M&A Buyer: Going Global

Everyone knows that to be global, you need representation in Europe… one of the largest economic regions in the world.  And since English is the second language for many Europeans, how difficult can it be?  Often, European executives visiting the US are likeable, and their actions are very similar to local executives.

It should be simple.

Some facts to remember.  Most European Executives speak English – in addition to 1-2 other languages - and when meeting executives here in the US, they frequently adapt their actions to the host environment.  They are accustomed to doing so since they frequently work in countries other than the home culture – Switzerland, France, Italy, Spain, Germany, Austria, Belgium etc. are a day’s drive apart.  Culture, laws, economic environments differ throughout Europe, and if a US executive is unaccustomed to changes, negotiating, closing and integrating a transaction can be very challenging.

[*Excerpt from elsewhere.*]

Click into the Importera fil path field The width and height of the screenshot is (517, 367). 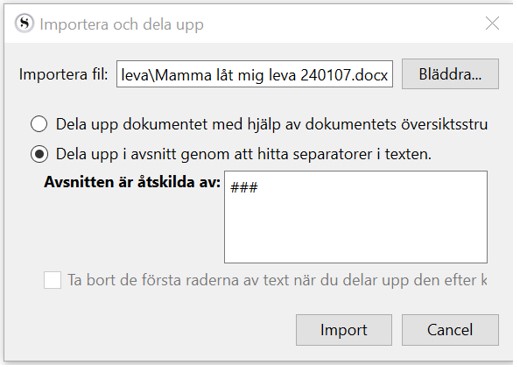254,74
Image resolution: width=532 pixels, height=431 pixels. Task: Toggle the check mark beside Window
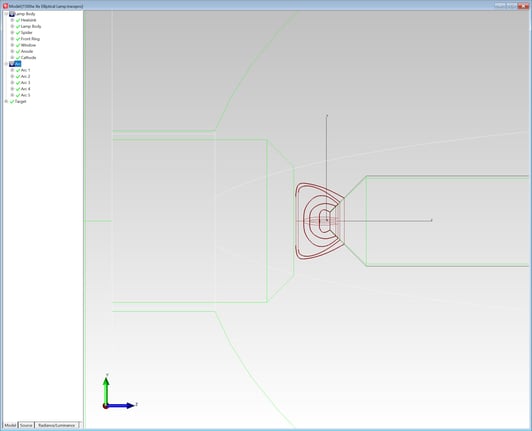click(x=18, y=45)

Overall M&A success statistics are dismal, and studies show that International M&A transactions have a worse-than-average success rate. There are several keys to success in international transactions

  • Team selection:  Understand the keys to the transaction value and the keys to complete a successful transaction through to the strategic objective.  Once these keys are identified, staff the team for success.  If you don’t have the right talent, get it… the risks are far too high without qualified resources. Also, the team should be comfortable working together – make sure there is a personal element to the team. Trust is essential.
  • Goal setting:  Develop a transaction summary that is clear, concise and easily interpreted by those with different native language.  Include specific and measurable goals so that the team understands when the goals are achieved.
  • Planning:  Develop transition plans with the team… ensure team engagement using both formal and informal planning means.  An international transaction requires more time and more investment than a comparable domestic transaction to complete.
  • Communication:  Communicate… communicate … communicate.  Communicate includes listening as well as outward communication.  It is difficult to be successful when M&A transitions are in a single country. Cross-border transactions require more formal (scheduled… written) and informal communication (ad hoc… unscheduled…the occasional phone call…).  Person-to-person communications are absolutely essential so that the clarification is immediate and thorough whenever questions arise.  It is nearly impossible to over communicate.
  • Technical competency:  International transactions include technical requirements not found in a single country.  For example tax, legal, intellectual property – on both a federal and local levels – can be significant.  Those unaccustomed to international transactions may approach the transaction with a cost saving attitude that can be costly.  Engage the experts to protect your investment. 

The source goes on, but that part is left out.